Sunday, January 16, 2011

who, what, where, when, how and why

In the who, what, where, when, how and why of life, positioning falls into the "where" category. Where are you? Where is he?

To me that is big topic. From the macro to the micro. In BJJ or any submission wrestling tunnel vision, positioning means only the micro, the very small little positions of your body versus his body. Inches. Half-inches. less. How many times have you heard a BJJ practitioner declare-

"the most important thing I have learned is positioning."

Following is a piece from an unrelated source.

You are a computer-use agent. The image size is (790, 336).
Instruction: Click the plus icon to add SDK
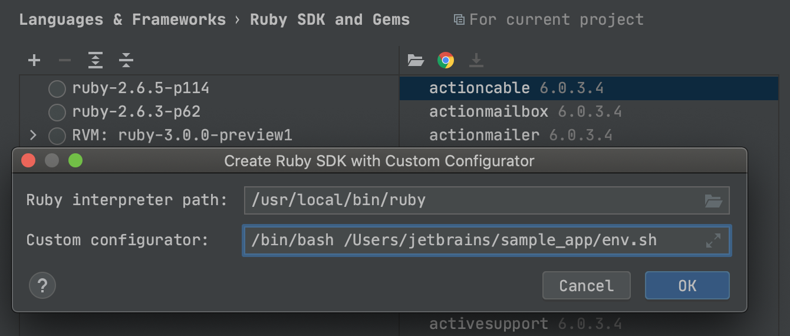34,60
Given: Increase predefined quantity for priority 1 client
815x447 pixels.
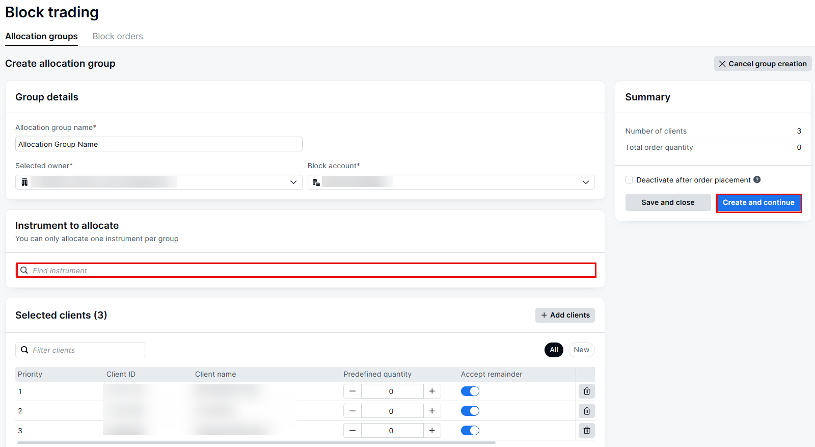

MAN! I have heard it a lot of times.

Think about that. Think about what that actually means inside their world. Think about what that means to them within their confinements. Does it really mean positioning to get a submission hold or a choke? When I hear that remark from a BJJ practitioner (and by that, I mean ANY submission fighter...wrestlers too) I always feel a little uncomfortable for them. I mean, I know what they mean. Yes it is important. But it is very micro in body and mind. It is actually as important as everything is important. I mean, if I said the most important thing to me in a ground fight is breaking the guy's nose, someone would agree me. Positioning my body and my arm so that my hammer fist can be position onto his nose. About six times. Why not seven?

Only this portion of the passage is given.